=== PROBLEM ===
Show every line in the rows below that contains the word "Viewport".

=== DATA ENTRIES ===
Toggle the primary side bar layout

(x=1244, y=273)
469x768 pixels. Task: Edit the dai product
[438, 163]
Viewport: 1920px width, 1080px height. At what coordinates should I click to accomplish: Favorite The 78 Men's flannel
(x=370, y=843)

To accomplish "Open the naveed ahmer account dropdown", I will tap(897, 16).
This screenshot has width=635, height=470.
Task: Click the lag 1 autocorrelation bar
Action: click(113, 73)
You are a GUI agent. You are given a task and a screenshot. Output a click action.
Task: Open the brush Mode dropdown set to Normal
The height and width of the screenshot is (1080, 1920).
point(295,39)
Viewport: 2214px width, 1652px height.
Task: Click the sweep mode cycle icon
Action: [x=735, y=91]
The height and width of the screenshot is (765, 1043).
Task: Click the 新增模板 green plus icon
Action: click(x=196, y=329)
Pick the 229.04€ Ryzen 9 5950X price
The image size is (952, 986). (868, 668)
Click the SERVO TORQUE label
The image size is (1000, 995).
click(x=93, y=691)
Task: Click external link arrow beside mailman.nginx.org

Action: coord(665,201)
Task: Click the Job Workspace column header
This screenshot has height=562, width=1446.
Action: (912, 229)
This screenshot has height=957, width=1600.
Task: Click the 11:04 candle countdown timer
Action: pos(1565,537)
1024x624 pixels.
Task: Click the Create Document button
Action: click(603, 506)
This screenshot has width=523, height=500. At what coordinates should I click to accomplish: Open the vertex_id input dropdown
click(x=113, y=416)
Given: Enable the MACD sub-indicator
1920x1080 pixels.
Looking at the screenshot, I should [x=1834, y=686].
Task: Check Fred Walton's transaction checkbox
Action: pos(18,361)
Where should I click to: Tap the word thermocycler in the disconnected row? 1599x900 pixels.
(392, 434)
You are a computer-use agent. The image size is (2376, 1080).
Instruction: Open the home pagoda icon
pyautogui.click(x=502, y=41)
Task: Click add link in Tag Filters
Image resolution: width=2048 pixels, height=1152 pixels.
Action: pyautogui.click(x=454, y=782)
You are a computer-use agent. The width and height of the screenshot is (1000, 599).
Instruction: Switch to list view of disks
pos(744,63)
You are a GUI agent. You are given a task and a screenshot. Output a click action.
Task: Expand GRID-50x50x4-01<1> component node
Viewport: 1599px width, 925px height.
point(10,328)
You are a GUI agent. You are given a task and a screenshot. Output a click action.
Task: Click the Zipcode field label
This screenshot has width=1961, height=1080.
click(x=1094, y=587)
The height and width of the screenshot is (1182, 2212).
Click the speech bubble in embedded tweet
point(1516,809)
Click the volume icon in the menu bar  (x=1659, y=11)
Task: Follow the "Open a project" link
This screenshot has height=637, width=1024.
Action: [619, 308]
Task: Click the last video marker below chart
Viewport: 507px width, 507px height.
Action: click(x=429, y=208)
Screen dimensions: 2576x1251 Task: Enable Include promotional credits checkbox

=== CORRECT OUTPUT ===
Viewport: 1920px width, 1080px height. At what coordinates should I click to accomplish: Favorite The 78 Men's flannel
Viewport: 2214px width, 1652px height.
Viewport: 1599px width, 925px height.
Viewport: 507px width, 507px height.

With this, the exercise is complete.